症状や徴候は.嚢胞の大きさや圧迫を受けている隣接する神経構造に関係しますが.嚢胞がゆっくりと成長するにつれて.臨床症状は比較的陰湿になります。
患者さんの中には.行動異常.不注意.学習障害などが見られる方もいます。
小児では.正常な脳の発達と健全な脳機能を確保するため.病変が小さく.周辺組織の変形が少なく経過観察が可能な場合を除き.嚢胞が発見された時点で積極的な治療を行い.時間の経過とともに嚢胞が大きくなった時点で手術の適応とします。

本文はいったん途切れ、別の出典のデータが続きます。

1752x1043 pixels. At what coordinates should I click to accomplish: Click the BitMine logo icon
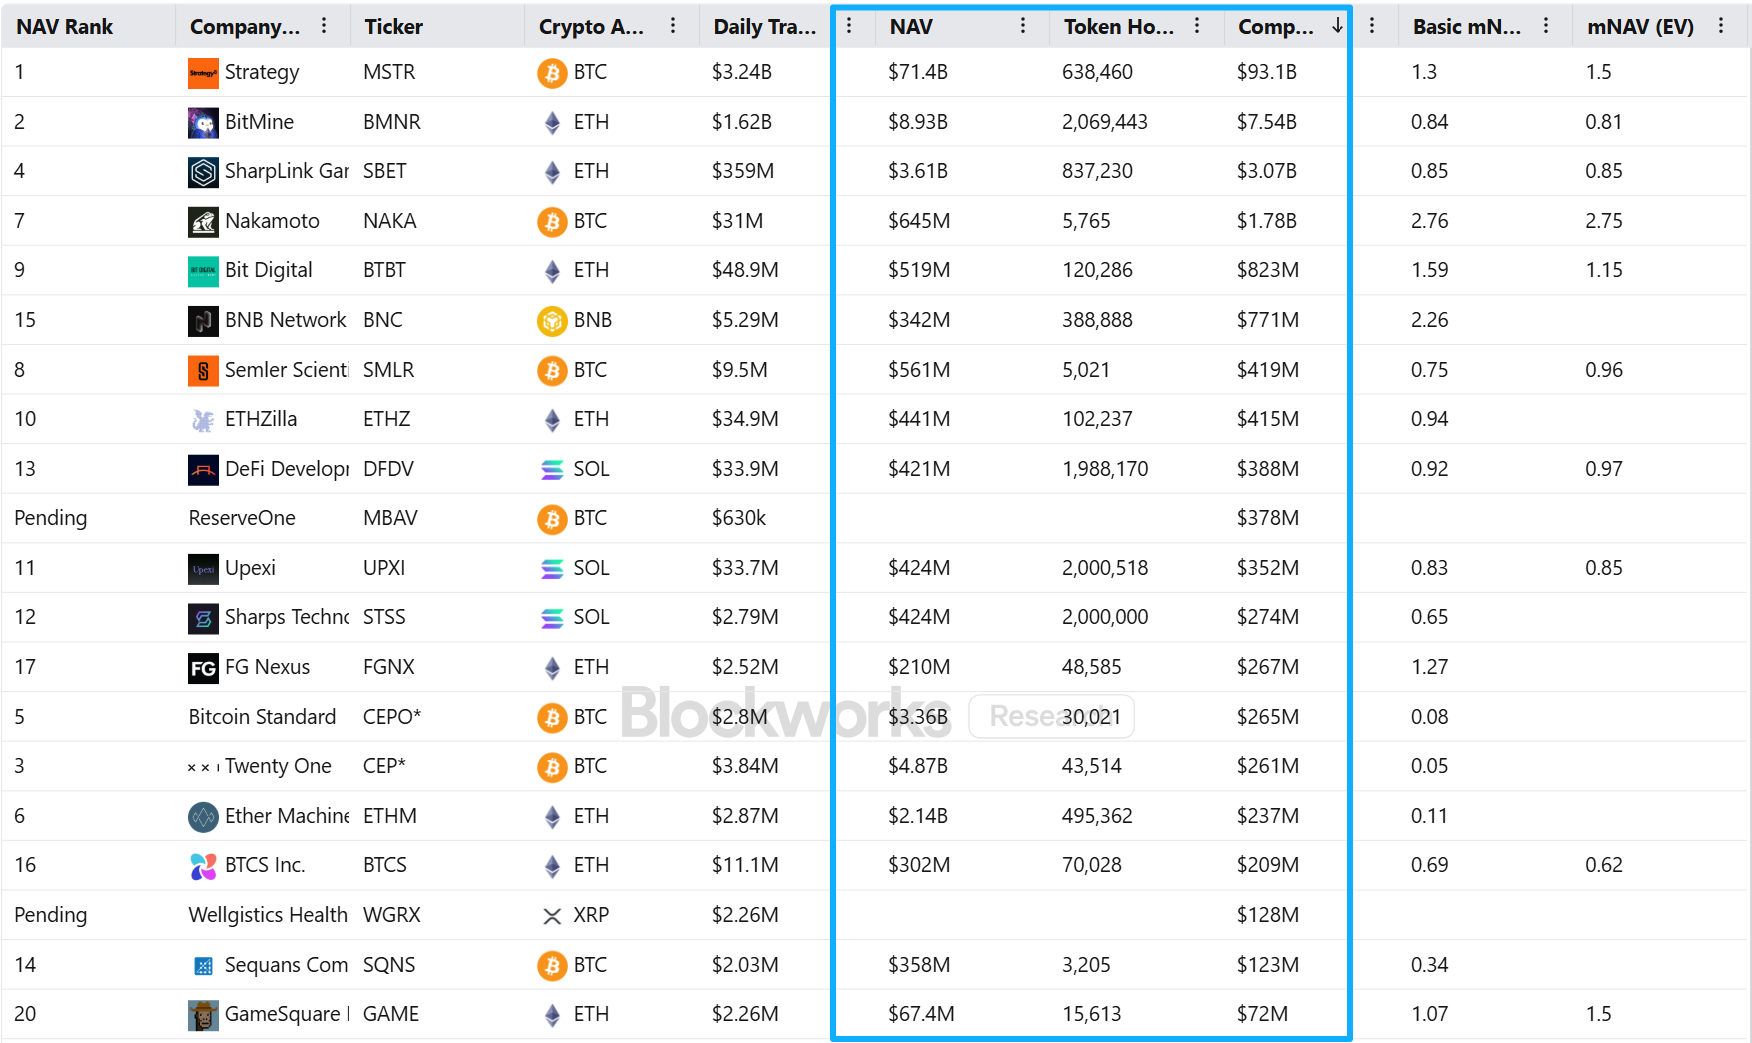(203, 123)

かつては.手術の方法として嚢胞-腹腔シャントや開頭手術が行われ.一定の治療効果はありましたが.体内にシャントが存在することや開頭手術の外傷により.子どもや保護者に心理的負担や恐怖心を与えることがありました。
当院の小児脳神経外科では.この4年間.頭蓋内嚢胞に対して最先端の神経内視鏡下低侵襲ロッキングホール治療を導入し.ご両親の不安を解消し.2cm以下の小切開で頭蓋内嚢胞を摘出できるようになったのです。